------ DATA EXCERPTS ------

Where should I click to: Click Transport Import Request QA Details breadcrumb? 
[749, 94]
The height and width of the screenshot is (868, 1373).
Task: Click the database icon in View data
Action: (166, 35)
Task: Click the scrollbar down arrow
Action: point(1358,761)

------

> DESCRIPTION OF THE TASK:
Rewrite the data above, replacing "breadcrumb" with "link" and keeping everything else the same.

> THE ANSWER:
Where should I click to: Click Transport Import Request QA Details link? 
[749, 94]
The height and width of the screenshot is (868, 1373).
Task: Click the database icon in View data
Action: (166, 35)
Task: Click the scrollbar down arrow
Action: point(1358,761)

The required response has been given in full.